2. The method according to claim 1, wherein the sample data of the power battery comprises:
a plurality of sets of historical data for a same model of power battery under actual
vehicle driving conditions.
3. The method according to claim 1 or 2, wherein the dividing the sample data into several
categories by using a clustering algorithm comprises:
presetting the clustering algorithm, and determining clustering parameters in the
clustering algorithm;
dividing the sample data into a core point or a boundary point according to the clustering
parameters; and
constructing categories according to the core point, and dividing the sample data
into the several categories.
4. The method according to claim 3, wherein the clustering algorithm is a DBSCAN algorithm;
and
the clustering parameters comprise a radius of neighborhood and a neighborhood count
threshold.
5. The method according to any one of claims 1 to 4, wherein the feature identifier is
a clustering center; and
the determining an aging model adopted by the battery state parameters from a plurality
of aging models comprises:
calculating a distance between the battery state parameters and a clustering center
corresponding to each category; and
selecting a nearest aging model as the aging model adopted by the battery state parameters.
6. The method according to any one of claims 1 to 5, wherein the fitting relationship
comprises polynomial fitting, neural network fitting, or regression tree fitting.
7. The method according to any one of claims 1 to 6, wherein the battery state parameters
comprise: at least two of current, voltage, temperature, state of charge, storage
time, depth of discharge, and coulombic efficiency.
8. An apparatus for predicting a capacity of a power battery, comprising:
an input unit, configured to acquire battery state parameters;
a matcher, configured to be matched with the battery state parameters, so as to determine
an aging model adopted by the battery state parameters from a plurality of aging models,
the plurality of aging models being in one-to-one correspondence with several categories
of sample data divided by a clustering algorithm, and each of the aging models comprising
a mapping relationship between the battery state parameters and a battery capacity;
and
a calculator, configured to input the battery state parameters into the adopted aging
model, to obtain the corresponding battery capacity.

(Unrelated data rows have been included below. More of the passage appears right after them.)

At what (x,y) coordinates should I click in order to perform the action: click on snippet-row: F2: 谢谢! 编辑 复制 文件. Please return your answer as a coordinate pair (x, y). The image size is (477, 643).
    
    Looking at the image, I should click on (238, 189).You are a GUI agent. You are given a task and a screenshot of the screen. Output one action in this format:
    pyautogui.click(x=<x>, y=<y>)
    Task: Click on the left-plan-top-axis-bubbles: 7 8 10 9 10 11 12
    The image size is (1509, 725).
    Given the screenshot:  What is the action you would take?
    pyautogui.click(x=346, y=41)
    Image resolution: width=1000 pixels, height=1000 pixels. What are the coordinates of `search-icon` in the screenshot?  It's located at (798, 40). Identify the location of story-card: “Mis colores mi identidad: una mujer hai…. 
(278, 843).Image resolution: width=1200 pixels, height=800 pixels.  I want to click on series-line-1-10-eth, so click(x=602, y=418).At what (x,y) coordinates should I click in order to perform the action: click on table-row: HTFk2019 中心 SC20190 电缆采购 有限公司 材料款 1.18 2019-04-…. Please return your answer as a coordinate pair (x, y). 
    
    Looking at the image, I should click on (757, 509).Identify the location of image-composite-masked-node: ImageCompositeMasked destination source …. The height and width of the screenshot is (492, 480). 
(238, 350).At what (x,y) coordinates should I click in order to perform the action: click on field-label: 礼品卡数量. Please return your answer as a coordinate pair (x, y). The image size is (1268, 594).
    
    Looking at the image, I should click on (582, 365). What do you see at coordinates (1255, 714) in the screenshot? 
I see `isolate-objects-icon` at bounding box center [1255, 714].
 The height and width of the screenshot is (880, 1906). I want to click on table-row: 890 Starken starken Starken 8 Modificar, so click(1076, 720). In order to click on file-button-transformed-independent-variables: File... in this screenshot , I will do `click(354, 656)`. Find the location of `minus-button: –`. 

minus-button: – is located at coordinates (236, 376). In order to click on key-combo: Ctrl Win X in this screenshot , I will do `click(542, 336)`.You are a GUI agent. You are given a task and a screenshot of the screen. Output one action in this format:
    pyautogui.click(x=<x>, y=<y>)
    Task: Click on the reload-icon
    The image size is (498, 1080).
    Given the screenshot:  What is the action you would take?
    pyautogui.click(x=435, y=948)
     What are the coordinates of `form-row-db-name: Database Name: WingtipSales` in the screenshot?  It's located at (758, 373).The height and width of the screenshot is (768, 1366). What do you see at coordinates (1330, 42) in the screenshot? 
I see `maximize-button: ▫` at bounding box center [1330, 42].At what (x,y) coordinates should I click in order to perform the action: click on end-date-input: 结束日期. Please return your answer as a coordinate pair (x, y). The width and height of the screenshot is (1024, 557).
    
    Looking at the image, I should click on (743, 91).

9. A device for predicting a capacity of a power battery, comprising:
at least one processor; and a memory connected with the at least one processor, wherein
the memory stores instructions executable by the at least one processor, and the at
least one processor implements a method for predicting a capacity of a power battery
according to any one of claims 1 to 7 by executing the instructions stored in the
memory.
10. A computer-readable storage medium, storing a computer program, wherein the program,
when executed by a processor, implements a method for predicting a capacity of a power
battery according to any one of claims 1 to 7.